Игорь Неверли - Сопка голубого сна
— Да, легко сказать... Знаешь что, Павел, один аптекарь в Нерчинске, когда я попросил у него мазь от ран после кандалов, пожалел меня, сказал, что мне придется жить среди тунгусов и бурят, где каждая вторая девушка заражена дурной болезнью, и подложил мне тайком подарок — пакет презервативов. Мне они больше не нужны, пошли, я тебе отдам их.
Когда они через несколько минут пришли в столовую — Павел, покрасневший от волнения, Бронислав сдержанный, как всегда,— там уже все собрались; гости осматривались, ходили туда-сюда, но все молчали.
— Ну что, Бронек? — спросила Вера. — Все ждут чего-то, ты знаешь, как быть?
— Не знаю. Должно быть венчание, бурятское или православное, потом сядем за стол. Но Павел мне не сказал, как он себе это представляет...
В эту минуту к ним подошел Павел, ведя под руку Эрхе.
— Бронислав Эдвардович! — обратился он по имени-отчеству, как всегда, когда начинал серьезный разговор.— В церковь нам идти нельзя, отца и мать я просить не могу, они далеко, да и живы ли, не знаю... Обвенчайте нас, пожалуйста, по-своему, как считаете нужным, вы человек справедливый.
И они оба с Эрхе опустились перед ним на колени.
В комнате воцарилась тишина. И тут заговорил Бронислав, громко, торжественно, внятно, словно призывая всех в свидетели:
— Я не облечен ни духовной, ни светской властью, венчать не имею права.
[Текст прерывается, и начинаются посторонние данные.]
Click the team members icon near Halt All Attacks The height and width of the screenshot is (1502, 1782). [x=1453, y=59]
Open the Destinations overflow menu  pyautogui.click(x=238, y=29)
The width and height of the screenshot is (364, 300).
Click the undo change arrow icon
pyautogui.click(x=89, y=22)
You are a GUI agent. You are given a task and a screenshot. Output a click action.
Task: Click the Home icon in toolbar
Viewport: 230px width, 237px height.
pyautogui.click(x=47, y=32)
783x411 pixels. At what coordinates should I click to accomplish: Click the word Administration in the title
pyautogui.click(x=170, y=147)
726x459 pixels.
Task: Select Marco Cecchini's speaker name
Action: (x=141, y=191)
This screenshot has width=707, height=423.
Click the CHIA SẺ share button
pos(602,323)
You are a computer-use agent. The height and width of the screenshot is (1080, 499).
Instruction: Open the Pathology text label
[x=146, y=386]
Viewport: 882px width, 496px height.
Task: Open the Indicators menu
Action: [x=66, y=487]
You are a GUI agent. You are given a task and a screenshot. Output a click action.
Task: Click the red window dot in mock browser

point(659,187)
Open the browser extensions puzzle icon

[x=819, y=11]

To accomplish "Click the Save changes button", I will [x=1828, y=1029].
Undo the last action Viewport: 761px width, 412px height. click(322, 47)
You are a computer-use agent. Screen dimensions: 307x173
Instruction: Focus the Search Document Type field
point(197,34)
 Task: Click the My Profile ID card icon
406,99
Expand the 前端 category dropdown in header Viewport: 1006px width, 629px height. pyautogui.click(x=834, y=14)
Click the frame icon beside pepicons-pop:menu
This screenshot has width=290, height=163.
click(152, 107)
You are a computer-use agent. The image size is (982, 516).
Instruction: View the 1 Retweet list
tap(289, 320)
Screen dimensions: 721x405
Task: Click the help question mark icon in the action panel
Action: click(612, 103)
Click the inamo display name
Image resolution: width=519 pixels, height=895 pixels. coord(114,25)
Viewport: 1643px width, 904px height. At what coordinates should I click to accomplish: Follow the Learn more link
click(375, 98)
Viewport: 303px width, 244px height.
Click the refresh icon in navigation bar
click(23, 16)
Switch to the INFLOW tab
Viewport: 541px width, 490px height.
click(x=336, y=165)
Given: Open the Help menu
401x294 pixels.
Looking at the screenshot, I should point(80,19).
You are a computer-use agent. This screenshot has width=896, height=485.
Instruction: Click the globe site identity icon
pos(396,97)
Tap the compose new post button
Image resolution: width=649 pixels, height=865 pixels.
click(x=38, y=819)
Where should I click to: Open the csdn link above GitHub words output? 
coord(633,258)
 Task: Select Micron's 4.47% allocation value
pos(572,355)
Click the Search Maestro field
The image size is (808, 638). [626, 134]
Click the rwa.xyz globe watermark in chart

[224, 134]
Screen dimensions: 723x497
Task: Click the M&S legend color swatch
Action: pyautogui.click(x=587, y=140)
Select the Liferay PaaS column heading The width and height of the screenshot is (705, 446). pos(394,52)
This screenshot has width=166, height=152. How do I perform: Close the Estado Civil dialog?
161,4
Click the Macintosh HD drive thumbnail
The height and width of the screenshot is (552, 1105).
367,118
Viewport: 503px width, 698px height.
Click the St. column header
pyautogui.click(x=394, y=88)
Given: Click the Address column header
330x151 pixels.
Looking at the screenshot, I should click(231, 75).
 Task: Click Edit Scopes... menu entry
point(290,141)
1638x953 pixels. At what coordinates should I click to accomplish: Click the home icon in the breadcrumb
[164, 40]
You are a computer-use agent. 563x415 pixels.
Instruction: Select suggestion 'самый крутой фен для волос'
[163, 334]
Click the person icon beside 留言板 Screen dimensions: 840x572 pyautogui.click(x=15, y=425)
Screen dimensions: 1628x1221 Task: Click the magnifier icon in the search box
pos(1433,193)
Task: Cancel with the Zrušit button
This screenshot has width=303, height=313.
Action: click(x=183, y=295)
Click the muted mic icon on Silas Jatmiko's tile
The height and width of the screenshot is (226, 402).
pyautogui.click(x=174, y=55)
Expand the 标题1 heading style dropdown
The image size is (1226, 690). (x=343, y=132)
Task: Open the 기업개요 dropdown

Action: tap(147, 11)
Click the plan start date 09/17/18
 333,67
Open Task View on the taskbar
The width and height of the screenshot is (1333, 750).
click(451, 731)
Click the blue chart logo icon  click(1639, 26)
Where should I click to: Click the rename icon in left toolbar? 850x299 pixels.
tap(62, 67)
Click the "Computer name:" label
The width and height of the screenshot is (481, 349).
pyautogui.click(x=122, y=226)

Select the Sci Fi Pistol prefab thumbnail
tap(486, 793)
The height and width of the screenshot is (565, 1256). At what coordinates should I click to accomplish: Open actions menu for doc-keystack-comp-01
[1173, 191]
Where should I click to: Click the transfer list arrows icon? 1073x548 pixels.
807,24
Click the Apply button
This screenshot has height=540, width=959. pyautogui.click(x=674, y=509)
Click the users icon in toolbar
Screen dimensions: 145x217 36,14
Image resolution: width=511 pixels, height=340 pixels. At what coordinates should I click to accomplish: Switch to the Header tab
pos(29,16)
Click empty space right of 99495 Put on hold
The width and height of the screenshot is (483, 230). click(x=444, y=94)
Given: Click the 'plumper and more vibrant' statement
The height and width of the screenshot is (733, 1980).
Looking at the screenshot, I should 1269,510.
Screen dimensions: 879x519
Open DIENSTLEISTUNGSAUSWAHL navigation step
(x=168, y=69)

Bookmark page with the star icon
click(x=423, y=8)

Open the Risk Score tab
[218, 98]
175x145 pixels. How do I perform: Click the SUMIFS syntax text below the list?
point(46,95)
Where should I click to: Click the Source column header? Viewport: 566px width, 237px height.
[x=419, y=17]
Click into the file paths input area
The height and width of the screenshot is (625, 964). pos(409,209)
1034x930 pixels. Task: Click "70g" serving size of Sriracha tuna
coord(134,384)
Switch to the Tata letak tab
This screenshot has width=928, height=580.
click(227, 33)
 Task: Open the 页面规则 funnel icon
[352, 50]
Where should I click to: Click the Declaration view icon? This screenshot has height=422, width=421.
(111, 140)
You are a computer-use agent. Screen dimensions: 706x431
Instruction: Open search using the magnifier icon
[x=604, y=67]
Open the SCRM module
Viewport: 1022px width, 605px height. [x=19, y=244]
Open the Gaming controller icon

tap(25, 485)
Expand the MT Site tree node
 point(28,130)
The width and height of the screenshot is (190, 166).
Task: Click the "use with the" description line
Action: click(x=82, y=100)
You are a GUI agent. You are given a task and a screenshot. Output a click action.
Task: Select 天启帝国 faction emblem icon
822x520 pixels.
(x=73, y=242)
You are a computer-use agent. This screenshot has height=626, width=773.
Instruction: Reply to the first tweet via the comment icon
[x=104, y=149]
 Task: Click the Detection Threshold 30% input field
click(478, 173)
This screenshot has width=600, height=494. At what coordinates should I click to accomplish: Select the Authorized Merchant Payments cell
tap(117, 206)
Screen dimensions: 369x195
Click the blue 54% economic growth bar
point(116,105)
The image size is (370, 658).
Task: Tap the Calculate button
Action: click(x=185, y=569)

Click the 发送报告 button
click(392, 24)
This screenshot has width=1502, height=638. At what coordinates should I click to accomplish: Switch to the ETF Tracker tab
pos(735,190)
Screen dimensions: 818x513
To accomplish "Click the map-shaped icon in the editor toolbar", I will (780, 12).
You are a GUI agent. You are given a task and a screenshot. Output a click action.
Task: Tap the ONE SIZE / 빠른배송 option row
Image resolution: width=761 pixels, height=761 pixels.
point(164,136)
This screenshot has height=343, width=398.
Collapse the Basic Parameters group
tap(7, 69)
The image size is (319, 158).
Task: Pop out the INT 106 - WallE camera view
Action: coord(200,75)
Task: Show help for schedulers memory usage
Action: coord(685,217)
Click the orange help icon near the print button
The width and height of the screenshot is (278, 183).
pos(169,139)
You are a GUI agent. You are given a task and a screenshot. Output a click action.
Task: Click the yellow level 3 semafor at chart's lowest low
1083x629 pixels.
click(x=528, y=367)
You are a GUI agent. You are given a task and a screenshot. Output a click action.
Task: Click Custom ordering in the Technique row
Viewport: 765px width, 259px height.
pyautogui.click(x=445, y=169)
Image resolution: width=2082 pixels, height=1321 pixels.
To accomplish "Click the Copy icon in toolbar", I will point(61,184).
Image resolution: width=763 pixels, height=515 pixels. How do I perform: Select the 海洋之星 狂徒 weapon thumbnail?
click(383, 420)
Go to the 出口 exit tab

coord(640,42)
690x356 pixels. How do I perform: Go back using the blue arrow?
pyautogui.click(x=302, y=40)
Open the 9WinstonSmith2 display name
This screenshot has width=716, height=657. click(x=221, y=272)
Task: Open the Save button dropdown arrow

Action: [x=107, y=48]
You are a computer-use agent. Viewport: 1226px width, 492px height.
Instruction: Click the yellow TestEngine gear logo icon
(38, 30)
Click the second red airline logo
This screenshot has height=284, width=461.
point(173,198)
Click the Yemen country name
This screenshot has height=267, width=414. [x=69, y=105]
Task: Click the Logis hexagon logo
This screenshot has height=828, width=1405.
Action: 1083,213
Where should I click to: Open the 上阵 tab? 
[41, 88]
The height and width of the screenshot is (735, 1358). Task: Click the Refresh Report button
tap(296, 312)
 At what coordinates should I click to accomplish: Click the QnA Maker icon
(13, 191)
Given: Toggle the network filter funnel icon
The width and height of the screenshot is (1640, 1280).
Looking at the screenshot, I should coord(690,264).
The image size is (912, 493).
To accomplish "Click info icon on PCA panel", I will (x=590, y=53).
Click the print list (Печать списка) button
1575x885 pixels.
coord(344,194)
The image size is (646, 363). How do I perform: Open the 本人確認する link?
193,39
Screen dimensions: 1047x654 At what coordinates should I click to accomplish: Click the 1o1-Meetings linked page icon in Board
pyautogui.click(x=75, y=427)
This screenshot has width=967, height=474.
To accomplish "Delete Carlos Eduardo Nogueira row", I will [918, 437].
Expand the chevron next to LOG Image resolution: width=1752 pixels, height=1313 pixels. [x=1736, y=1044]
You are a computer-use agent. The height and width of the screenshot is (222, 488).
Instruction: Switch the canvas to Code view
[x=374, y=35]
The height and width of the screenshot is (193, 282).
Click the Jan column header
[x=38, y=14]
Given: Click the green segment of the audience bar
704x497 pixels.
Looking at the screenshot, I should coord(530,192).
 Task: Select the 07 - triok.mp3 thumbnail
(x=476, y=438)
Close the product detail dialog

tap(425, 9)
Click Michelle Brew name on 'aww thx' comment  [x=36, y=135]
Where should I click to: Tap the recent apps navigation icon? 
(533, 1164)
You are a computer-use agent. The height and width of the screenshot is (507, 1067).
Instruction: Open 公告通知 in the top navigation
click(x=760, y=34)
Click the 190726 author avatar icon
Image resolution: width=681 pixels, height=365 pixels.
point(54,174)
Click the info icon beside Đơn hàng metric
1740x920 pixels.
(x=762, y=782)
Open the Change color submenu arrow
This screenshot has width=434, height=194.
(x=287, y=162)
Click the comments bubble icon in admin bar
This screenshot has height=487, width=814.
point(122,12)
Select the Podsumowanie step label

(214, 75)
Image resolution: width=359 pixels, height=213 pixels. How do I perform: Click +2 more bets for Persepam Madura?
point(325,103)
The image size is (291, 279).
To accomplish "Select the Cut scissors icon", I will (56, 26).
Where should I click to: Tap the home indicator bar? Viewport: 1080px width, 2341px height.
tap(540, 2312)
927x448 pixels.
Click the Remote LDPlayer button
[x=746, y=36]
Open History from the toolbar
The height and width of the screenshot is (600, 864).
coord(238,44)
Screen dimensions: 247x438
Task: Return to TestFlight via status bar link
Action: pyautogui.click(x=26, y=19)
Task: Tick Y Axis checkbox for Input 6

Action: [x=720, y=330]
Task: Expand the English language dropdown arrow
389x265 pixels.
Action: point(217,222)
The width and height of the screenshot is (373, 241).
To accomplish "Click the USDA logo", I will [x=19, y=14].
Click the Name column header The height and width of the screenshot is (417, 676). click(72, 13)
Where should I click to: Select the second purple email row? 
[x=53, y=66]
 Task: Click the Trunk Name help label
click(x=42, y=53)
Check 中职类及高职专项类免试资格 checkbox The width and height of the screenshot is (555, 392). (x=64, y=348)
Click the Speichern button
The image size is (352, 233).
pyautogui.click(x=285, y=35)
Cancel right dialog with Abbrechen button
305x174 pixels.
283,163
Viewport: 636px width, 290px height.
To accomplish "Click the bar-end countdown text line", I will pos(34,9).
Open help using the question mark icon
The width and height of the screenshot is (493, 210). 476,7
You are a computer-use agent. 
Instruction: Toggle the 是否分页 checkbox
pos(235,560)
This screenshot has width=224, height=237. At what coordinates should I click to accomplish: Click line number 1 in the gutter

Но могу подтвердить перед всеми, что вы, Эрхе и Павел, встретились в моем доме, полюбили друг друга и хотите сочетаться браком. Я верю, что вы будете хорошими мужем и женой, что будете жить в любви и согласии, во всем помогая друг другу. От всего сердца желаю вам счастья на этом новом жизненном пути!
Он поднял их с колен и по очереди расцеловал.
Подошла Вера, бледная, взволнованная этим самодеятельным венчанием в таежной избе вечного поселенца, обняла обоих, надела им на пальцы золотые обручальные кольца и пожелала счастья.
После нее стали подходить с поздравлениями Люба, Дуня, Митраша, отец, братья и все родные.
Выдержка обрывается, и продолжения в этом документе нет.